From: Leon Brocard Date: 10:16 on 14 Aug 2003 Subject: Openoffice.org Now, before I start, let me say that spreadsheet programs are a wonderful invention. It's amazing how far we've come with them. I can send spreadsheets to people and they can load them, pretend they understand the statistics, and produce pretty graphs. This offloads work from me. This can only be a good thing. Now, in the good old days, we used Excel. If fact, ExcelXP still uses the old Excel95 engine as nobody understands it and it hasn't been hacked upon in years apparently. Excel has arbitrary limits - for example you can only have a maximum of 65,535 rows. It's commercial software that hasn't been updated for a while, so you kind of expect this suckage. I don't have CSVs smaller than 65,535 rows any more... [So I've used Gnumeric in the past, but now it's complaining about locales and failing to load the CSV, sigh] So where do I go?
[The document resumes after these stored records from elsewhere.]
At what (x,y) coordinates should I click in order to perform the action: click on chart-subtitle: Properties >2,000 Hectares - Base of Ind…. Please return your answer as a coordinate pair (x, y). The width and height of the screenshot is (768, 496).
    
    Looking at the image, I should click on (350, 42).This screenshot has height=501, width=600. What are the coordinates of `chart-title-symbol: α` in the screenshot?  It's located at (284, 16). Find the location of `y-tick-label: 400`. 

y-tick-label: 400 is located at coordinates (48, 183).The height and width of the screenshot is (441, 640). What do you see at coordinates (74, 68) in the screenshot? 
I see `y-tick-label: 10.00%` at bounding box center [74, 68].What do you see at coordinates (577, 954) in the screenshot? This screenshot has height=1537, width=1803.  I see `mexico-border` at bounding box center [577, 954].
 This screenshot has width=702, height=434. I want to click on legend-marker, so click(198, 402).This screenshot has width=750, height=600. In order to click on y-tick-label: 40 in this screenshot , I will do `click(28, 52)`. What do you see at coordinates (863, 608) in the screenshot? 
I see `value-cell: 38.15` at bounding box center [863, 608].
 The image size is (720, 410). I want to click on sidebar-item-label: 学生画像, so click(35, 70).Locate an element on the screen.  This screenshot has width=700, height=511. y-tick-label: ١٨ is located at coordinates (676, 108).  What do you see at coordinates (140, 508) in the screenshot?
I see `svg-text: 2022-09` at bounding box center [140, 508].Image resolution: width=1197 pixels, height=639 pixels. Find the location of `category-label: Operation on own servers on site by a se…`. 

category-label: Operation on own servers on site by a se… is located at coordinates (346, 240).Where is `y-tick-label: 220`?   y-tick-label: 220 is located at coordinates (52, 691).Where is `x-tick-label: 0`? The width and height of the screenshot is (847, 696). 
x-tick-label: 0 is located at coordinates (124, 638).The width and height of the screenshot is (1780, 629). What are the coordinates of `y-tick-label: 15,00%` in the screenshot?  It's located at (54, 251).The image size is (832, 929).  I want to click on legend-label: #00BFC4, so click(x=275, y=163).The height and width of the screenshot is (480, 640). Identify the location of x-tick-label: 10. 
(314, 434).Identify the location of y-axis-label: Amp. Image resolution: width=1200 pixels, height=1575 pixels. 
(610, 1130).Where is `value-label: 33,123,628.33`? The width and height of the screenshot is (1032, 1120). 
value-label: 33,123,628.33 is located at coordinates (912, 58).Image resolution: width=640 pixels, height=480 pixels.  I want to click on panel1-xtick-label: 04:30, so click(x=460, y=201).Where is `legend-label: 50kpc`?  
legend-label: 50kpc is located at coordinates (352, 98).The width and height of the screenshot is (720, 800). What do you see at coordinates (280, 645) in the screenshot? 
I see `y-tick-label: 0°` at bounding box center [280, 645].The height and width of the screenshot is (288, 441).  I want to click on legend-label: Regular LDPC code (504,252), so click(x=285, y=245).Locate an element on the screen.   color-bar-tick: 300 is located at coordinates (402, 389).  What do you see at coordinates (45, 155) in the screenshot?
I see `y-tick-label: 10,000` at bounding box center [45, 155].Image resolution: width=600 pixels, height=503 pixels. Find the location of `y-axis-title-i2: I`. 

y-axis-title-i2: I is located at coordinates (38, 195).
To the new, exciting, open-source, office productivity suite that is OpenOffice.org. No, really, "OpenOffice.org is both an Open Source product and a project". Huh? What? URL eq project? And why are they abbreviating it to OOo? My thought processes go: It's all written in C++, it's open source, they've been working on it for yonks, it can't have any arbitrary limits... How wrong can I be? OOo has a 32,000 row limit. 32,000! That's half of Excel's arbitrary limit! They've noted this as a bug since 2001: http://sc.openoffice.org/row-limit.html I hates Ooo! I hates software! Consider me not impressed, Leon
From: Simon Wistow Date: 10:43 on 14 Aug 2003 Subject: Re: Openoffice.org On Thu, Aug 14, 2003 at 10:16:01AM +0100, Leon Brocard said: > How wrong can I be? > > OOo has a 32,000 row limit. > > 32,000! That's half of Excel's arbitrary limit! > > They've noted this as a bug since 2001: http://sc.openoffice.org/row-limit.html If I remember correctly this is actually in there for a reason (well, duh). I was reading an interview with one of the developers and it was something to do with backwards compataility with old versions of Excel or something and that it could be changed by altering a #define On the other hand that a) doesn't explain why it's half b) is no fricking use to my Mum who has no clue, nor desire to gain a clue abotu recompiling an entire office suite. I'd guess that it's a #define rather than a variable for speed purposes but, really, doesn't that make it a next to useless feature? Oh, wait, no, that was Gnumeric http://slashdot.org/comments.pl?sid=69979&cid=6369668 ... seems like they're both crap. Simon
From: Mark Fowler Date: 10:50 on 14 Aug 2003 Subject: Re: Openoffice.org On Thu, 14 Aug 2003, Leon Brocard wrote: > OOo has a 32,000 row limit. > > 32,000! That's half of Excel's arbitrary limit! Row limits suck. I've just run into a major one with writing formulas to rows bigger that 16384 (2**14) with Speadsheet::WriteExcel. And of course, we ran into this problem on a live system. Gah!